Monday, Feb. 28, 2000

Follow The Paper

By R.Z. Sheppard

Fiction's private investigators now come in so many colors and flavors that it's easy to overlook their fundamental similarities. Regardless of gender, race or sexual tilt, the best of them still fit Raymond Chandler's classic definition: "He will take no man's money dishonestly and no man's insolence without a due and dispassionate revenge."

Those stern principles are upheld with conspicuous dignity by Benjamin Weaver, the swashbuckling shamus in David Liss's genre-stretching first novel, A Conspiracy of Paper (Random House; 442 pages; $25).

That's right, swashbuckling. Armed with snubby flintlock and limber blade, Weaver does his crime busting in London during the second decade of the 18th century. He is a Sephardic Jew and a former British boxing champion ("the Lion of Judah") who hires out his manly skills to those in need of protection or discreet services--like recovering stolen valuables from brothels. It's a living, but not a consuming vocation until coincidence pulls Weaver into a vortex of stock fraud and murder.
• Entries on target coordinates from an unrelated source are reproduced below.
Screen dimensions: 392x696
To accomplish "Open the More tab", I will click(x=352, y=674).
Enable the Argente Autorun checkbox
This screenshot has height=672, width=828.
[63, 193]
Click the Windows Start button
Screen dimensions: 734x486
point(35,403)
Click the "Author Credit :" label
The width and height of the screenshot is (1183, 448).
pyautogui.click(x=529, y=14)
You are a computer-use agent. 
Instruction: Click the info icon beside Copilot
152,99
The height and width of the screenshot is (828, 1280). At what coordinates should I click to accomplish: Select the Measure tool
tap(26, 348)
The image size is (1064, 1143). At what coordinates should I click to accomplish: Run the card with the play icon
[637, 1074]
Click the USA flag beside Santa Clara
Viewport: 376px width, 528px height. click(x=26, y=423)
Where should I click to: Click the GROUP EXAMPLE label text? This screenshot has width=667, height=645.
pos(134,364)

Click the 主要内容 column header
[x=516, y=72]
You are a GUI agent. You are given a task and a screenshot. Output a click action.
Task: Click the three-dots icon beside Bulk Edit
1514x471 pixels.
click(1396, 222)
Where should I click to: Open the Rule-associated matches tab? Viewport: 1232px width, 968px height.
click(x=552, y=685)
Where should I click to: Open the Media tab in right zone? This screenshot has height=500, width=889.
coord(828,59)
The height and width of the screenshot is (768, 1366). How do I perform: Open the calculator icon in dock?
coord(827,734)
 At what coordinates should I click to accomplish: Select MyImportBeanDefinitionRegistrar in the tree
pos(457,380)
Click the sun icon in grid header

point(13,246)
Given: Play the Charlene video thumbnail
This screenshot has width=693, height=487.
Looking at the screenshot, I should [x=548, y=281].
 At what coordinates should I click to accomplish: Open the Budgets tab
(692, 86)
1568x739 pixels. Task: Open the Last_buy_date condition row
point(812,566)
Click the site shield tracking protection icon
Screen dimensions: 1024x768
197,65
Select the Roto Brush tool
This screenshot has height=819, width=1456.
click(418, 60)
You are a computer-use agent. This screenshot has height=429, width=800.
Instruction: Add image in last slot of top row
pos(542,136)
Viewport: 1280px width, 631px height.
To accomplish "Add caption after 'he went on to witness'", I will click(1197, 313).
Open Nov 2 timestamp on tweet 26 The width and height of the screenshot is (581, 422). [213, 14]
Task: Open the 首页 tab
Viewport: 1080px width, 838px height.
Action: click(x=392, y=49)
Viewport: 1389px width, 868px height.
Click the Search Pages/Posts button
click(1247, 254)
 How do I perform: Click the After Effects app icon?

The victims include his father, a broker silenced before he could expose a plot to skin shareholders of the South Sea Co.

Liss, a Columbia University graduate student specializing in the relationship between capitalism and the early English novel, has put his researches to imaginative and profitable use. One of his thoughtful innovations is to modify the period's lapidary dialogue for contemporary ears. The effect is to sharpen the thrust and parry of the action and accentuate the pervading atmosphere of class conflict.

Appreciators of authenticity should be pleased with Liss's graphic venues. Weaver's investigations are conducted broadly, from the scuzziest ale houses to the toniest clubs, where the drink is better and the Jew baiting more refined. True to the P.I. breed, the Lion of Judah is never intimidated. He handles his liquor and licks his adversaries with equal confidence.